I've been aware of the F# Choice type for a while , but can't think of any place I'd use it rather than defining my own union type with meaningful named cases.
The MSDN documentation doesn't offer much advice ("Helper types for active patterns with two choices.") and doesn't have any example usages.
I must be missing something - what are the key advantages of this type over a custom union?
In my opinion the use cases for the Choice
type are quite similar to the use cases for tuple types. In either case, you will often want to define your own more specific type which is isomorphic to the type (a custom DU for choices; a custom record type for tuples).
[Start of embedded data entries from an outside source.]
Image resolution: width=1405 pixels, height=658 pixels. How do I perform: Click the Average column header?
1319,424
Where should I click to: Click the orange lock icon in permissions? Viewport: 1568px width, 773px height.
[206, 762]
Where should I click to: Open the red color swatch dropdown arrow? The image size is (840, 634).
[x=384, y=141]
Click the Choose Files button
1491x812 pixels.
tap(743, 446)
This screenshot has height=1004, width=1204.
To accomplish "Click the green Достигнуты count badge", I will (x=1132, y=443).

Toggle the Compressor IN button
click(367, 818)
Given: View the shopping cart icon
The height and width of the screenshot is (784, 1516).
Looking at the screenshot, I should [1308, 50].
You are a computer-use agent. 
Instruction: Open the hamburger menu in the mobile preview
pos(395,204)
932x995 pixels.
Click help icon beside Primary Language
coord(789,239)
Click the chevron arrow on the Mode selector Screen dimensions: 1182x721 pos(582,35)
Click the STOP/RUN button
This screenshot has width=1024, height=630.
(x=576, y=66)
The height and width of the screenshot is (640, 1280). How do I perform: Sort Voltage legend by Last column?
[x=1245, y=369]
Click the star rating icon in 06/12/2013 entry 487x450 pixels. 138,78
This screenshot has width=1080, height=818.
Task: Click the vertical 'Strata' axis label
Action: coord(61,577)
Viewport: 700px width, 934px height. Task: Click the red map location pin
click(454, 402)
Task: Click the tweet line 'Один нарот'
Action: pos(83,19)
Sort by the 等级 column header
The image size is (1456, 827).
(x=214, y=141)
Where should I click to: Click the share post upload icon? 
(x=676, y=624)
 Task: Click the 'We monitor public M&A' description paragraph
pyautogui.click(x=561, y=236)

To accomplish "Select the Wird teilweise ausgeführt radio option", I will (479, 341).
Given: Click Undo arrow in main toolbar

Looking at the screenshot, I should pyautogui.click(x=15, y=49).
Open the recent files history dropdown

Nonetheless, over limited scopes or in very generic situations (where good naming may become difficult), it's nice to have anonymous variants.
Sure, a more specific union type might be nice for a particular situation, but having a general Choice union means that your code can mesh well with other code when using general constructs such as Workflows, Functors, etc.
IIRC there's not an implementation of the Either Monad (Workflow in F# lingo) in the standard FSharp Core library, but there is one in the FSharpx library (though I couldn't find a constructor for it so I had to roll my own thanks to @MauricioScheffer for poiting me to choose
).
From my limited, mostly C# interop, F# experience, Choice and Option aren't baked into F#'s standard methods as much as Haskell's Maybe and Either algebraic data types are baked into its standard libraries, so you don't get as much of a "this is useful" sense when using them in F# as you might in Haskell, but they are quite useful.
As for an example: in an application I recently wrote I returned Choice1Of2 from methods when I had a successful result and Choice2Of2 with an error message when something went wrong -- whether an exception being caught or a precondition not being met -- and ran my code in a Workflow for flow control. This is one standard use of this union type.
Best example is Async.Catch
where you either return a result or an exception, both of which are meaningful.
Having said that, the use of Choice
is relatively limited in F# code and most of the time people use a DU. However, a Choice
might be used when you can't be bothered to define a DU.